SUPPLIED RECORDS:
_____
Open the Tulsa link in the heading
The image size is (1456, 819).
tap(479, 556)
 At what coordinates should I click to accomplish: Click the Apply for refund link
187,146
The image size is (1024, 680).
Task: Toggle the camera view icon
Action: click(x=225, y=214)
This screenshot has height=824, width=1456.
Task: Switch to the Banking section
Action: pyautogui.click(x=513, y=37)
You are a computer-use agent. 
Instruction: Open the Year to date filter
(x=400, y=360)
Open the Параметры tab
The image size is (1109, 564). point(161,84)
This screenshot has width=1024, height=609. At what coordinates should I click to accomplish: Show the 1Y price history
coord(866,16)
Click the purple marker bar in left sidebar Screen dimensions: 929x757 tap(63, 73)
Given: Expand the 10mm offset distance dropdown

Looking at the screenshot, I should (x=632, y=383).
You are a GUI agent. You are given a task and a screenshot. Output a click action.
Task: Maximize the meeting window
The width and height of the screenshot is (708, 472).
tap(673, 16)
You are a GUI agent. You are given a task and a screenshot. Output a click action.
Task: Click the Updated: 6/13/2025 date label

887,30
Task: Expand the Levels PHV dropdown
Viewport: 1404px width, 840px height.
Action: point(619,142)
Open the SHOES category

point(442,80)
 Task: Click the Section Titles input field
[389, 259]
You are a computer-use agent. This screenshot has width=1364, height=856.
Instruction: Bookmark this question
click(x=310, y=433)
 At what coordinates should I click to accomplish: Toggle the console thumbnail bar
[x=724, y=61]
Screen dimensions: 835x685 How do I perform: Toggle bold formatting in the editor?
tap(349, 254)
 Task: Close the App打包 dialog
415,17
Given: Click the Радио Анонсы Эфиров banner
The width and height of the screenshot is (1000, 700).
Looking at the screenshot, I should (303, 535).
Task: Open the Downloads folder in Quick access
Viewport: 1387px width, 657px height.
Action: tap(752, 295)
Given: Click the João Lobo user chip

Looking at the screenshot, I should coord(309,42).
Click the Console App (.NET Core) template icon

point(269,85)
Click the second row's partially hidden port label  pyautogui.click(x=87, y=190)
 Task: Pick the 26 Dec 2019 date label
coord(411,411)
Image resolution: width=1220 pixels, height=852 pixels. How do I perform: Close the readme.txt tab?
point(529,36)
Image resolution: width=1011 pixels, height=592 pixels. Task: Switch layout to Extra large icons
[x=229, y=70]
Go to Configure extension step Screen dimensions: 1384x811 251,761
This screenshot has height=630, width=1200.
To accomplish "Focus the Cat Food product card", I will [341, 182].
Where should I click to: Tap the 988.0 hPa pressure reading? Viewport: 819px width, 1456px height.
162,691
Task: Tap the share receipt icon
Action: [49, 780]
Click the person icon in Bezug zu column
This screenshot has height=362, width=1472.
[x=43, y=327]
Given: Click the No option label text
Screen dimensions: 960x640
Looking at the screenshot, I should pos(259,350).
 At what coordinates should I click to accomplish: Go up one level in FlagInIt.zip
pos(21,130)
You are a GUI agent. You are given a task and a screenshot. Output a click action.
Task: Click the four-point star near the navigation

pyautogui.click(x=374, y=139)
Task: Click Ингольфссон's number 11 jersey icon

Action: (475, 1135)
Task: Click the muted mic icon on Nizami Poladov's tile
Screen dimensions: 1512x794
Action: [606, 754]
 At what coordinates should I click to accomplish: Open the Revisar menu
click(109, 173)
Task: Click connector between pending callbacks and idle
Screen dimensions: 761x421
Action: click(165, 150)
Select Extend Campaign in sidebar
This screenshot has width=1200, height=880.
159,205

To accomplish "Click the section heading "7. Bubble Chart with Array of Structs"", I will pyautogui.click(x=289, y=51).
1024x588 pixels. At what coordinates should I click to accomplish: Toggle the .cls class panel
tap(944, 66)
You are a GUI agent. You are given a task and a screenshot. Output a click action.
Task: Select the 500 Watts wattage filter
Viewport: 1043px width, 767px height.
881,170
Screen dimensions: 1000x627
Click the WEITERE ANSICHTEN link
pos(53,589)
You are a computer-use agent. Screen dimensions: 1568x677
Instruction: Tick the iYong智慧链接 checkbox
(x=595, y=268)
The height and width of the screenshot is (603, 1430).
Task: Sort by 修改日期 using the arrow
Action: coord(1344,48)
_____
WHAT NEEDS TO BE DONE:
Write the listing out once more, keeping each word as it is.

EXERCISE OUTPUT:
Open the Tulsa link in the heading
The image size is (1456, 819).
tap(479, 556)
 At what coordinates should I click to accomplish: Click the Apply for refund link
187,146
The image size is (1024, 680).
Task: Toggle the camera view icon
Action: click(x=225, y=214)
This screenshot has height=824, width=1456.
Task: Switch to the Banking section
Action: pyautogui.click(x=513, y=37)
You are a computer-use agent. 
Instruction: Open the Year to date filter
(x=400, y=360)
Open the Параметры tab
The image size is (1109, 564). point(161,84)
This screenshot has width=1024, height=609. At what coordinates should I click to accomplish: Show the 1Y price history
coord(866,16)
Click the purple marker bar in left sidebar Screen dimensions: 929x757 tap(63, 73)
Given: Expand the 10mm offset distance dropdown

Looking at the screenshot, I should (x=632, y=383).
You are a GUI agent. You are given a task and a screenshot. Output a click action.
Task: Maximize the meeting window
The width and height of the screenshot is (708, 472).
tap(673, 16)
You are a GUI agent. You are given a task and a screenshot. Output a click action.
Task: Click the Updated: 6/13/2025 date label

887,30
Task: Expand the Levels PHV dropdown
Viewport: 1404px width, 840px height.
Action: point(619,142)
Open the SHOES category

point(442,80)
 Task: Click the Section Titles input field
[389, 259]
You are a computer-use agent. This screenshot has width=1364, height=856.
Instruction: Bookmark this question
click(x=310, y=433)
 At what coordinates should I click to accomplish: Toggle the console thumbnail bar
[x=724, y=61]
Screen dimensions: 835x685 How do I perform: Toggle bold formatting in the editor?
tap(349, 254)
 Task: Close the App打包 dialog
415,17
Given: Click the Радио Анонсы Эфиров banner
The width and height of the screenshot is (1000, 700).
Looking at the screenshot, I should (303, 535).
Task: Open the Downloads folder in Quick access
Viewport: 1387px width, 657px height.
Action: tap(752, 295)
Given: Click the João Lobo user chip

Looking at the screenshot, I should coord(309,42).
Click the Console App (.NET Core) template icon

point(269,85)
Click the second row's partially hidden port label  pyautogui.click(x=87, y=190)
 Task: Pick the 26 Dec 2019 date label
coord(411,411)
Image resolution: width=1220 pixels, height=852 pixels. How do I perform: Close the readme.txt tab?
point(529,36)
Image resolution: width=1011 pixels, height=592 pixels. Task: Switch layout to Extra large icons
[x=229, y=70]
Go to Configure extension step Screen dimensions: 1384x811 251,761
This screenshot has height=630, width=1200.
To accomplish "Focus the Cat Food product card", I will [341, 182].
Where should I click to: Tap the 988.0 hPa pressure reading? Viewport: 819px width, 1456px height.
162,691
Task: Tap the share receipt icon
Action: [49, 780]
Click the person icon in Bezug zu column
This screenshot has height=362, width=1472.
[x=43, y=327]
Given: Click the No option label text
Screen dimensions: 960x640
Looking at the screenshot, I should pos(259,350).
 At what coordinates should I click to accomplish: Go up one level in FlagInIt.zip
pos(21,130)
You are a GUI agent. You are given a task and a screenshot. Output a click action.
Task: Click the four-point star near the navigation

pyautogui.click(x=374, y=139)
Task: Click Ингольфссон's number 11 jersey icon

Action: (475, 1135)
Task: Click the muted mic icon on Nizami Poladov's tile
Screen dimensions: 1512x794
Action: [606, 754]
 At what coordinates should I click to accomplish: Open the Revisar menu
click(109, 173)
Task: Click connector between pending callbacks and idle
Screen dimensions: 761x421
Action: click(165, 150)
Select Extend Campaign in sidebar
This screenshot has width=1200, height=880.
159,205

To accomplish "Click the section heading "7. Bubble Chart with Array of Structs"", I will pyautogui.click(x=289, y=51).
1024x588 pixels. At what coordinates should I click to accomplish: Toggle the .cls class panel
tap(944, 66)
You are a GUI agent. You are given a task and a screenshot. Output a click action.
Task: Select the 500 Watts wattage filter
Viewport: 1043px width, 767px height.
881,170
Screen dimensions: 1000x627
Click the WEITERE ANSICHTEN link
pos(53,589)
You are a computer-use agent. Screen dimensions: 1568x677
Instruction: Tick the iYong智慧链接 checkbox
(x=595, y=268)
The height and width of the screenshot is (603, 1430).
Task: Sort by 修改日期 using the arrow
Action: coord(1344,48)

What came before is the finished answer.